• INSTRUCTIONS FOR THE TASK: Only one stretch of the data below should be repeated: the lines from the line containing "Given: Click the Replace Current button" through the line containing "The image size is (392, 996).", inclusive, exactly as they are.

• DATA FOR REVIEW:

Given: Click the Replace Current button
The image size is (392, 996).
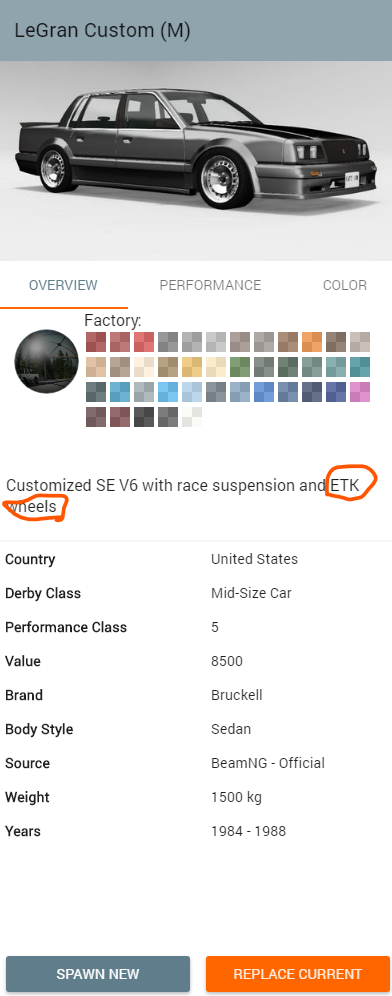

==

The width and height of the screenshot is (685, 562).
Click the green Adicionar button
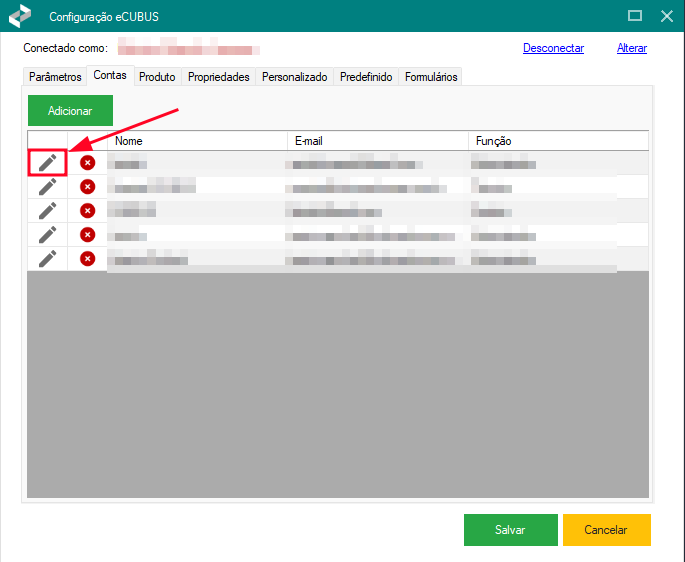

...

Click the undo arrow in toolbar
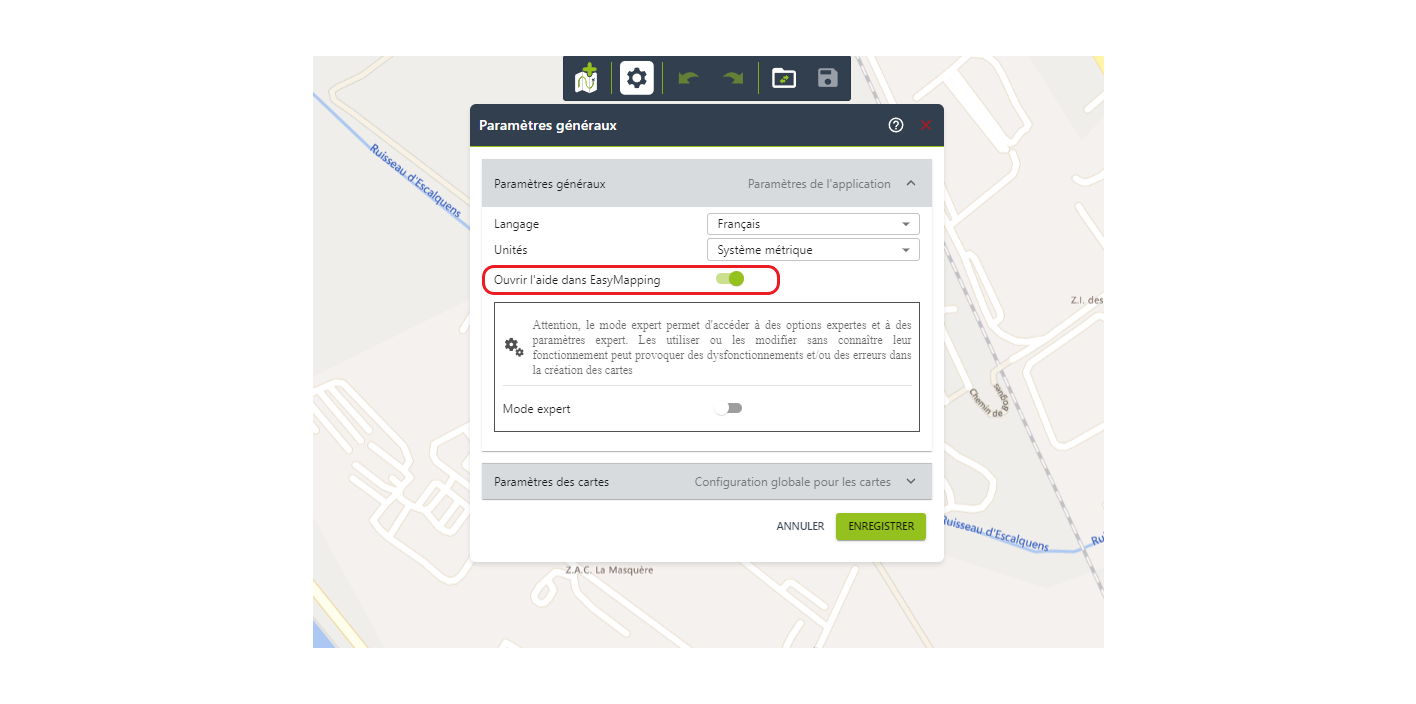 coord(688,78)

• SOLUTION BELOW:
Given: Click the Replace Current button
The image size is (392, 996).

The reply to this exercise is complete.